Mahsa Amini est morte parce que son bouclier n’a pas été placé correctement. Une mèche de cheveux. Son crime : une mèche de cheveux. C’est pendant ce court laps de temps qu’il est mort. Voilà, c’est pour cette raison que j’essaie de comprendre mais que je n’y arrive pas, trente-six ans plus tard, cinquante ans plus tard, cent ans plus tard, je ne comprends pas. Mon cerveau ne veut pas comprendre un monde qui a un lien originel. Dès lors, je retiens toujours ces mots, « l’écran n’est pas installé », jusqu’à l’insomnie, jusqu’à la nausée dans mon bureau, j’ai les yeux blancs ouverts : c’est sur qu’il est protégé. Je me lève, je tourne en rond, je répète cette phrase. Hé, je ne suis pas à Paris. Je ne suis pas en France. J’étais à Téhéran et mon bouclier était bien mis, je suis entré dans le fourgon de la police culturelle, du leader islamique, j’ai été battu, j’ai reçu des coups violents sur la tête, j’ai eu une blessure crânienne, une hémorragie, je meurs. est entré dans mon corps et m’a emporté. Mais ce n’est pas vrai, je ne suis pas Mahsa Amini. Je ne pleure pas, pleure, pleure, je ne serai jamais cette femme dont la vie ne tient qu’à une mèche de cheveux. Je ne serai jamais cette femme où il est écrit d’une main invisible sur le côté de sa vie : toi, Mahsa Amini, tu mourras à 22 ans car tes cheveux sont laissés pour compte.

Je suis aussi coupable que tous les losers du monde qui pensent que la vie de ma mère n’était pas la nôtre. Cette pensée me tient à cœur. J’étais aussi coupable que n’importe quel survivant d’une catastrophe. Pourquoi est-il mort pour sa propre défense et pourquoi sommes-nous vivants dans cette mauvaise défense ?

Je culpabilise car je vis, en bonne santé, libre en France. J’essaie de me convaincre du contraire, de me mettre à la place de toutes les femmes iraniennes contre le risque de leur vie, mais ça ne marche pas, ça ne prend pas. Personne n’a triché.

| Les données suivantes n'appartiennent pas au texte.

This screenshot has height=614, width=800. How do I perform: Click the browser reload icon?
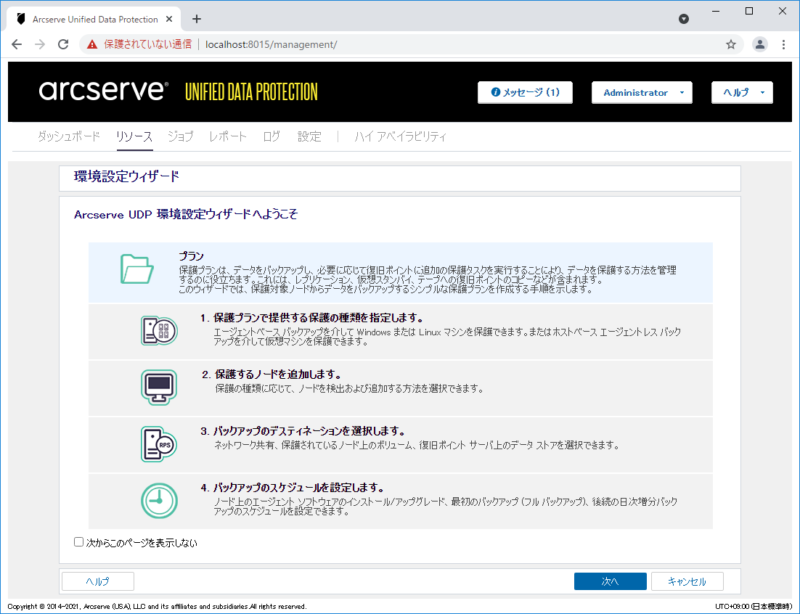point(63,44)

Je veux que la police dise à Mahsa : tu as une arme sur toi, tu veux tuer le chef suprême, on t’embarque.

Je veux que la police lui dise : tu as essayé de commettre un attentat, on t’embarque. Mais le gouvernement islamique iranien ne dit pas cela.

Il a dit : votre bouclier est allumé, ils vous prennent à bord, ils vous frappent, ils vous tuent.

Il a dit : protégez les droits des femmes et des prisonniers, nous vous embarquons, nous vous battons et nous vous emprisonnons (1).

Il a dit : tu as pris des photos devant la prison de Téhéran, ils t’ont embarqué, torturé, torturé, ils t’ont tué (2).

Il a dit : tu as donné des fleurs au train sans ta protection pour exiger un peu de liberté, nous t’avons embarqué et emprisonné (3).

Il a dit : tu as dansé et tu t’es fait danser, ils t’ont monté et descendu (4).

Il a dit : quand tu témoignes sur le choc de la justice, on te tire dessus pour te tuer (5).

Il a dit : tu es une femme et ta vie n’est rien, nous avons tous les droits sur toi.

Tu n’initieras pas nos pensées, nos luttes, notre soif de justice et de liberté. Quand l’un de nous est condamné au silence, des millions d’autres se mettent à chanter, danser, crier, se battre, manifester, écrire.